Жена дернула меня за рукав.
– У меня есть дача, - гордо сказал Кондаков.
– Ну, дача... А то поместье. Леса, поля, потом эти... луга. Конюшня, лошади. В доме два флигеля...
– Крепостные, - услужливо продолжил Кондаков, - порки на этой самой конюшне, и беззащитные перед похабной барской волей сельские красавицы.
Конец фразы он произнес с надрывом.
– Вам ли, Алексей Митрофанович, про беззащитных красавиц говорить? Кто, извините, к Степаниде ломился?
– Причем тут Степанида!
– досадливо отмахнулся Кондаков.
– Это какой-то нонсенс.

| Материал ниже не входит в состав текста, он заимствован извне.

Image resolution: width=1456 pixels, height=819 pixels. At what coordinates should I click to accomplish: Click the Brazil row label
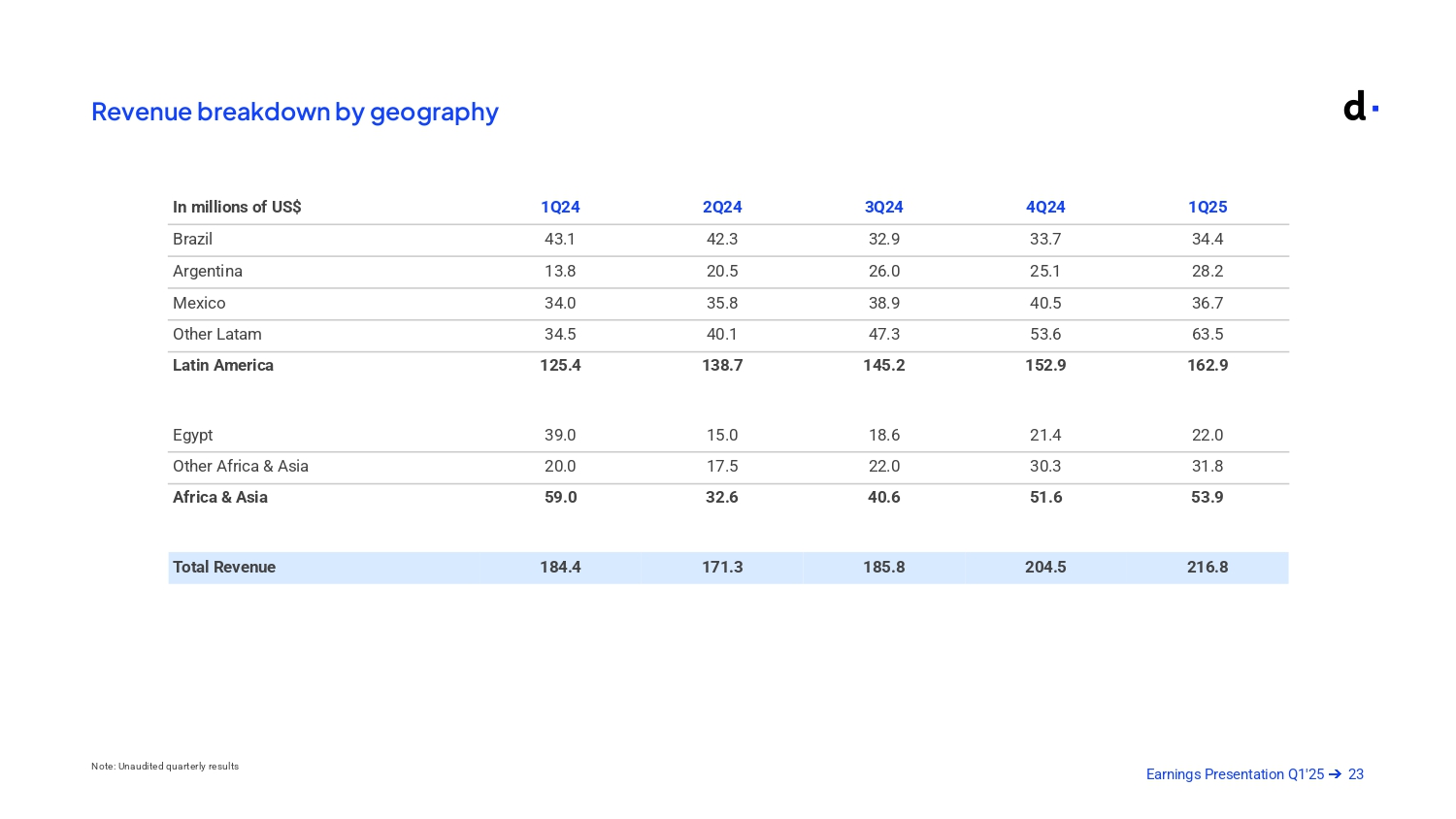coord(192,239)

Я шел к ней, как коммунист к коммунисту.
– А она по Уставу обязана?..
– Не обязана!
– крикнул Кондаков, вставая со скамейки в крайнем возбуждении.
– Не обязана, но могла бы! А уж если хотите, то и обязана. Я понимаю вашу иронию насчет Устава, в Уставе этого, конечно, не запишешь. А вы, как человек беспартийный, не знаете, что кроме буквы есть еще и дух. Дух!.. Поймите же вы!